Panglima TNI Optimis CVR Sriwijaya Air SJ 182 Bisa Cepat Ditemukan

  • Whatsapp
Kotak Hitam (Black Box) Pesawat Sriwijaya Air Ditemukan

Panglima TNI Marsekal Hadi Tjahjanto mengatakan black box jenis flight data recorder (FDR) milik pesawat Sriwijaya Air SJ 182 berhasil ditemukan. Saat ini, black box tersebut telah dibawa ke JICT, Tanjung Priok Jakarta Utara, Selasa 12 Januari 2021.

Black box yang ditemukan tersebut adalah komponen FDR yang diketahui berfungsi merekam data penerbangan pada pesawat yang jatuh tersebut. Kini tinggal jenis cockpit voice recorder (CVR) masih dalam pencarian tim SAR. VCR sendiri berisi rekaman pembicaraan.

Read More

Dalam hal ini, Hadi mengatakan dirinya menerima informasi dari Kelapa Staf Angkatan Laut, bahwa pihak TNI AL yang ikut melakukan pencarian sisa sisa pesawat Sriwijaya Air SJ 182 berhasil menemukan black box pesawat tersebut.

“Hari ini tepat jam 14.00 WIB, Kepala Staf Angkatan Laut menyampaikan informasi kepada saya, bahwa sesuai dengan perkiraan yang ditentukan di wilayah yang sudah ditandai, telah ditemukan bagian dari flightdata recorder (FDR),” ujar Hadi di Posko JICT, Pelabuhan Tanjung Priok Jakarta Utara, Selasa 12 Januari 2021.

Hadi menjelaskan tim SAR hingga kini masih melakukan pencarian VCR yang juga diduga berada di lokasi jatuhnya pesawat Sriwijaya Air. Kedua benda perekam data tersebut merupakan alat penting untuk mengetahui penyebab jatuhnya pesawat. 

Cockpit voice recorder masih perlu dicari, dengan tanpa adanya bantuan yaitu beacon tersebut,” ujarnya.

Hadi meyakini, CVR milik pesawat Sriwijaya Air juga berada pada lokasi yang sama. Sehingga tidak lama lagi akan segera ditemukan. 

“Namun kami meyakini semua, bahwa karena beacon yang ada di cockpit voice juga ditemukan di sekitar situ, maka dengan keyakinan yang tinggi maka cockpit voice juga akan segera ditemukan,” ujarnya.

Dalam penemuan black box tersebut Hadi menyampaikan rasa terima kasih kepada jajaran TNI AL yang berhasil menemukan FDR milik pesawat Boeing 737-500 di perairan Kepulauan Seribu.

“Sekali lagi saya mengucapkan banyak terima kasih atas kerja kerasnya, saling membahu yang dilakukan oleh penyelam dari TNI Angkatan Laut, dari kepolisian dari mitra dan dari Basarnas. Sehingga operasi pencarian beacon atau flight data recorder sudah ditemukan,” ujarnya.

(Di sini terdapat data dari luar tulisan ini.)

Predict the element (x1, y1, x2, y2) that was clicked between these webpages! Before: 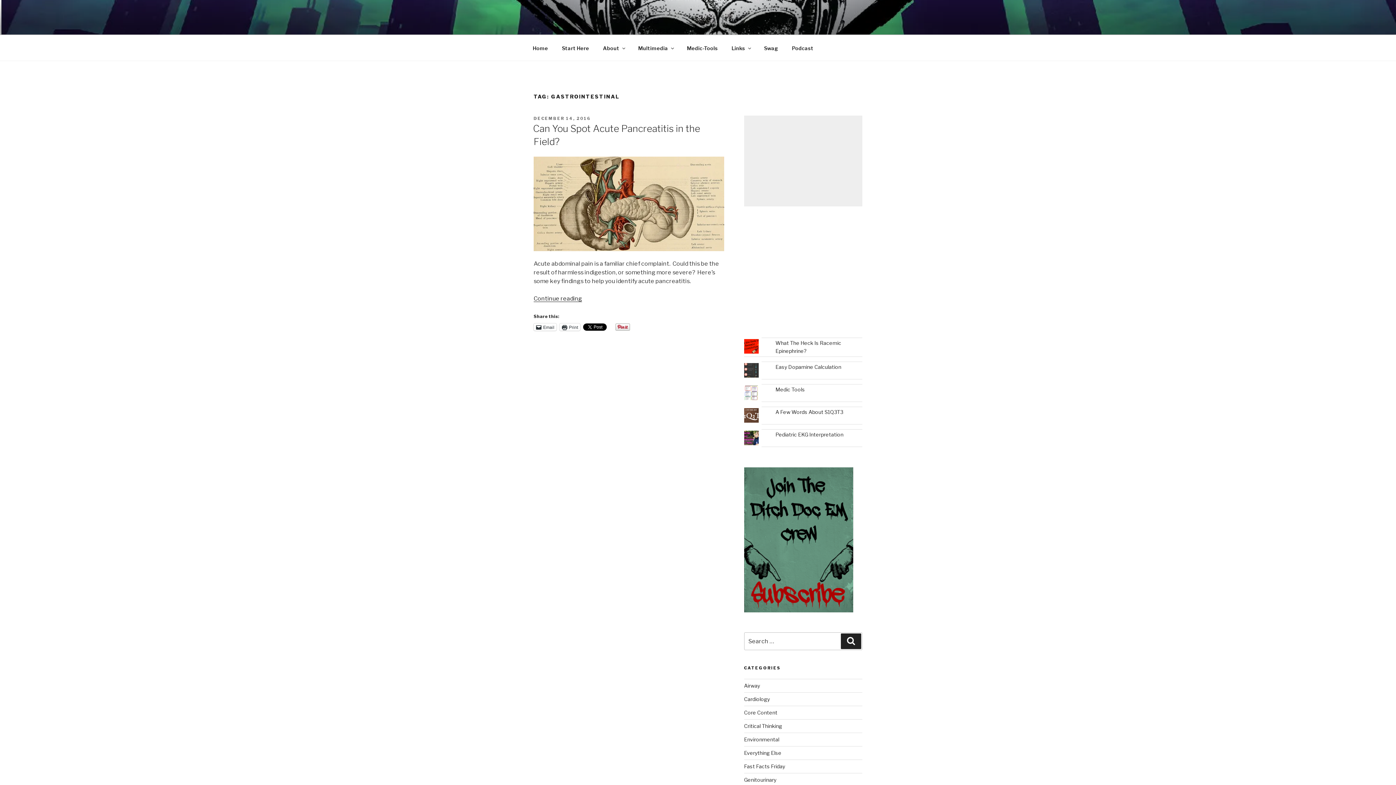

Diinformasikan sebelumnya, pesawat Sriwijaya Air nomor register PK-CLC SJ 182 rute Jakarta-Pontianak hilang kontak pada Sabtu 9 Januari 2021 sekitar pukul 14.40 WIB dan jatuh di perairan Kepulauan Seribu di antara Pulau Lancang dan Pulau Laki, Kepulauan Seribu.

Pesawat jenis Boeing 737-500 itu hilang kontak pada posisi 11 nautical mile di utara Bandara Internasional Soekarno-Hatta, Tangerang, setelah melewati ketinggian 11.000 kaki dan pada saat menambah ketinggian di 13.000 kaki.

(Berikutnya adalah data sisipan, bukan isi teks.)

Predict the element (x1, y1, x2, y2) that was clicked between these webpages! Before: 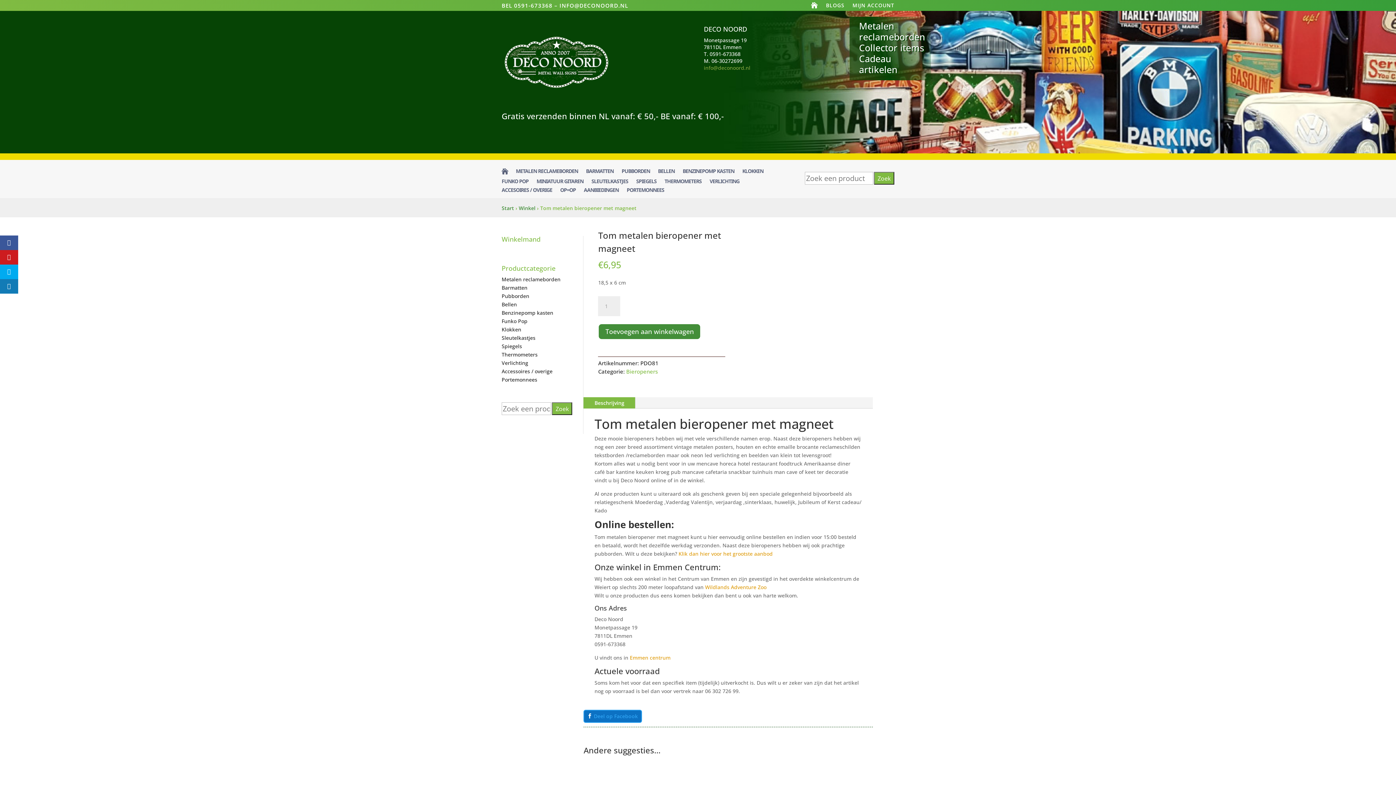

Pesawat take off dari Bandara Soekarno-Hatta pukul 14.36 WIB. Jadwal tersebut mundur dari jadwal penerbangan sebelumnya 13.35 WIB. Penundaan keberangkatan karena faktor cuaca.

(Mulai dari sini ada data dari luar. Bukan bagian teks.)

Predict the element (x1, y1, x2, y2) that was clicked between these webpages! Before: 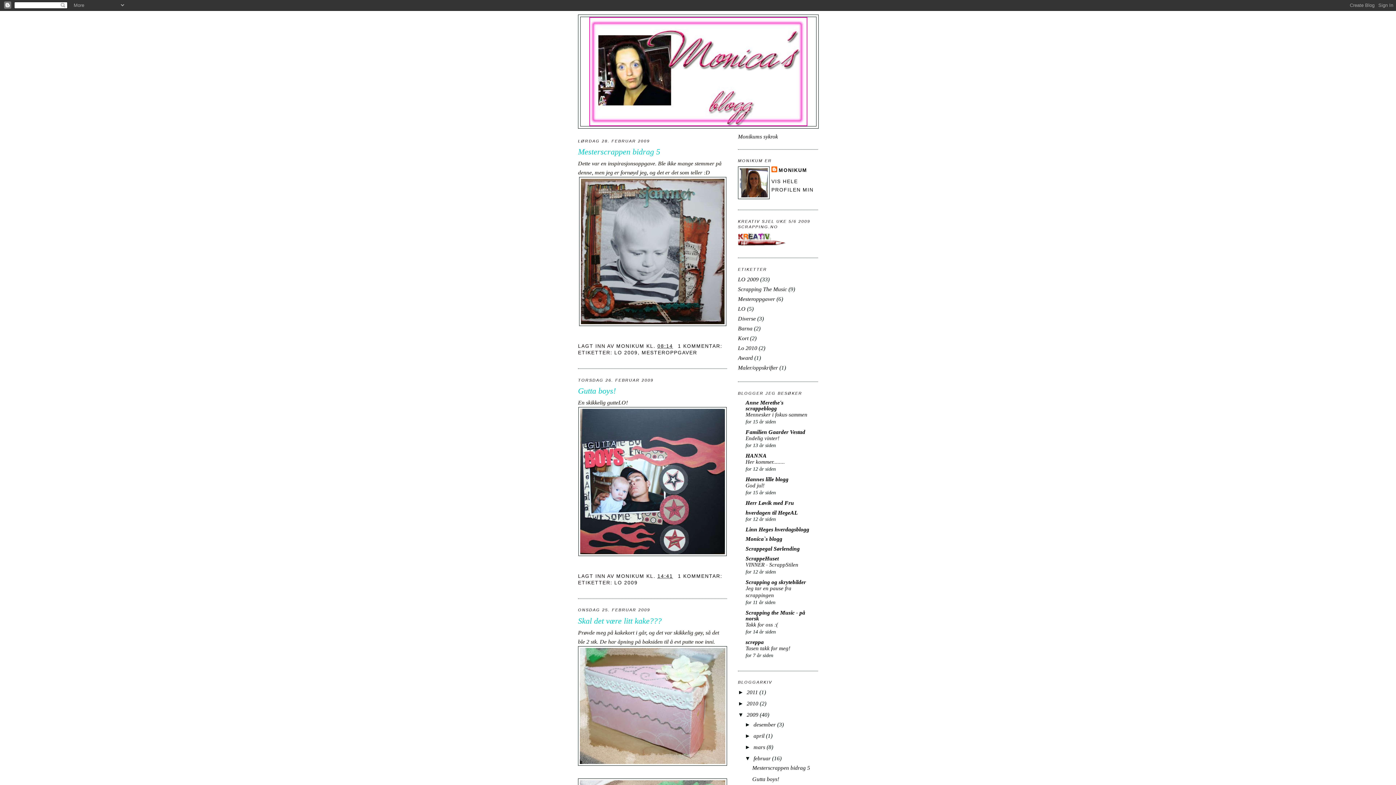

Berdasarkan data manifest, pesawat yang diproduksi tahun 1994 itu membawa 62 orang terdiri atas 50 penumpang dan 12 orang kru. Dari jumlah tersebut, 40 orang dewasa, tujuh anak-anak, tiga bayi. Sedangkan 12 kru terdiri atas, enam kru aktif dan enam kru ekstra.